■ **Okuma metni**
○ ○ ○ ○ ○
2011’den beri süren Suriye iç savaşında;
Aralık 2015’te BM Güvenlik Konseyi’nin 2254 sayılı ” Suriye’de ateşkesin sağlanması ve ülkede siyasi çözüme ulaşılması” çağrısı ardından,
Kasım’da ABD Başkanı D.Trump ve Rusya Devlet Başkanı V.Putin’in ihtilafın çözümünde anlaştılar.
Tüm tarafları görüşlerini BM koordinasyonu altında yapılacak Barış görüşmelerinde ortaya koymaları için teşvik ettiler.
*
Ancak bölgedeki tüm aktörlerin hesapları başka başkadır…
O yüzden Rusya, Suriye’de krizin çözülmesi için hırsların değil ortak amaçların esas alınması düşüncesindedir.
Batı ile ortak düşmanları olan terörizme karşı çabaların birleştirilmesi gerektiğinden,
Bunu daha önce ideoloji farklılıklarına rağmen II. Dünya Savaşı sırasında faşizme karşı yaptıkları ve başarılı oldukları gerçek bir örnekten hareket ediyor…
*
Bu örneğe göre Suriye için Barış Kongresi ile birlikte 1947 BM Guvenlik Konseyi’nin 10 numarali kararıyla askeri mahkemeler kurma hakkı kullanılacaktır.
○ ○ ○ ○ ○
■ **Çıkarılan kayıtlar**
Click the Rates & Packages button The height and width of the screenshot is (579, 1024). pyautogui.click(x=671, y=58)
○ ○ ○ ○ ○
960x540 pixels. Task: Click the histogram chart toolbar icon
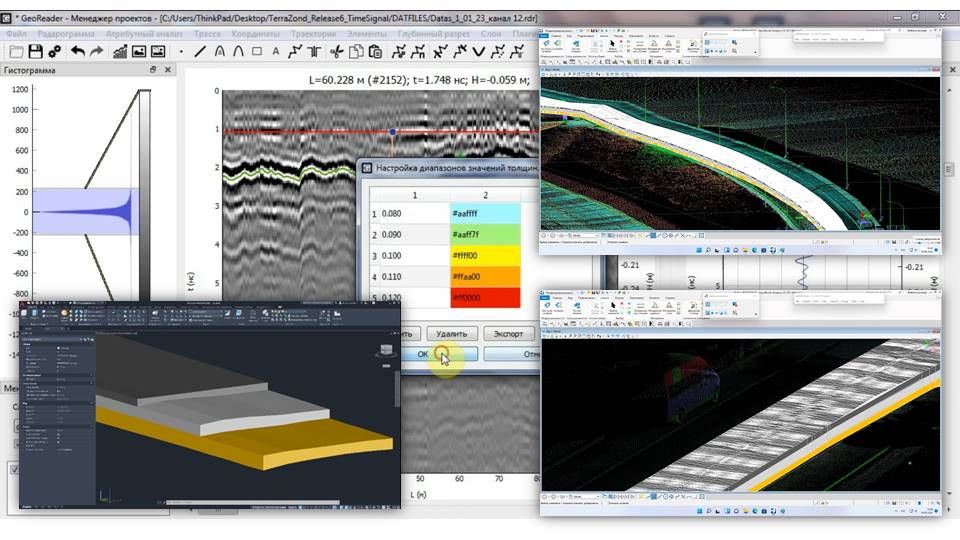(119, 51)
○ ○ ○ ○ ○
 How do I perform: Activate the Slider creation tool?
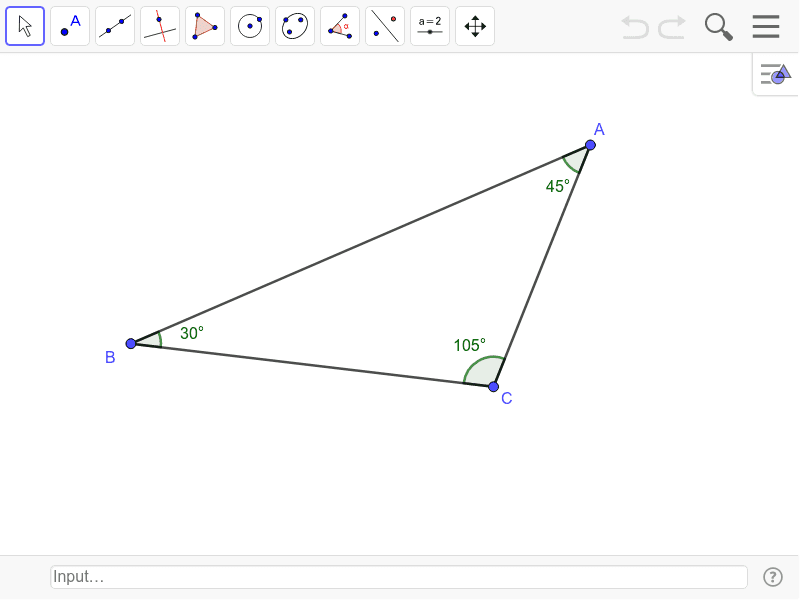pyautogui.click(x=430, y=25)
○ ○ ○ ○ ○
■ **Görev talimatları**
1. Suriye iç savaşını anlatan metinde geçen bütün yılları, metindeki sıralarıyla yazın.
2. Suriye iç savaşını anlatan metni son cümlesinden itibaren devam ettirin.

■ **Yanıtlar**
1. 2011, 2015, 1947

2.
Öngörülen; Ekim 1945’te II. Dünya Savaşı akabinde ABD, Birleşik Krallık, Fransa ve Sovyetler Birliği’nin,
Alman Nazi partisine karşı “insanlık suçu, savaş suçları, dünya barışına karşı işlenen suçlar ve savaşa sebep olmak” suçlarından açtığı davaya bakmak için kurulan Nürnberg Uluslararası Askeri Ceza Mahkemesi’nin bir benzeridir…
*
İşte şimdi, iki ülke liderinin anlaşmasıyla birlikte Suriye’de işlenen suçların savaş ve terörle mücadele hukukunun gelişmesi doğrultusunda kategorize edilebilmesi için,
Kimin terörist kimin muhalif olduğunun ayırt edilmesi mesaisine başlanılmış bulunuluyor.
*
İlkin Irak ve Şam İslam Devletinin yıkılmasıyla İŞİD militanlarının geri dönüşümü dönemi başlamıştır.
Bu noktada ABD politikacıları, Pentagon ve gizli servisleri, Irak ve Suriye’de İslam Devletinin yaratılmasında kendi kabahatlerinin olduğunu inkâr etmek istiyor.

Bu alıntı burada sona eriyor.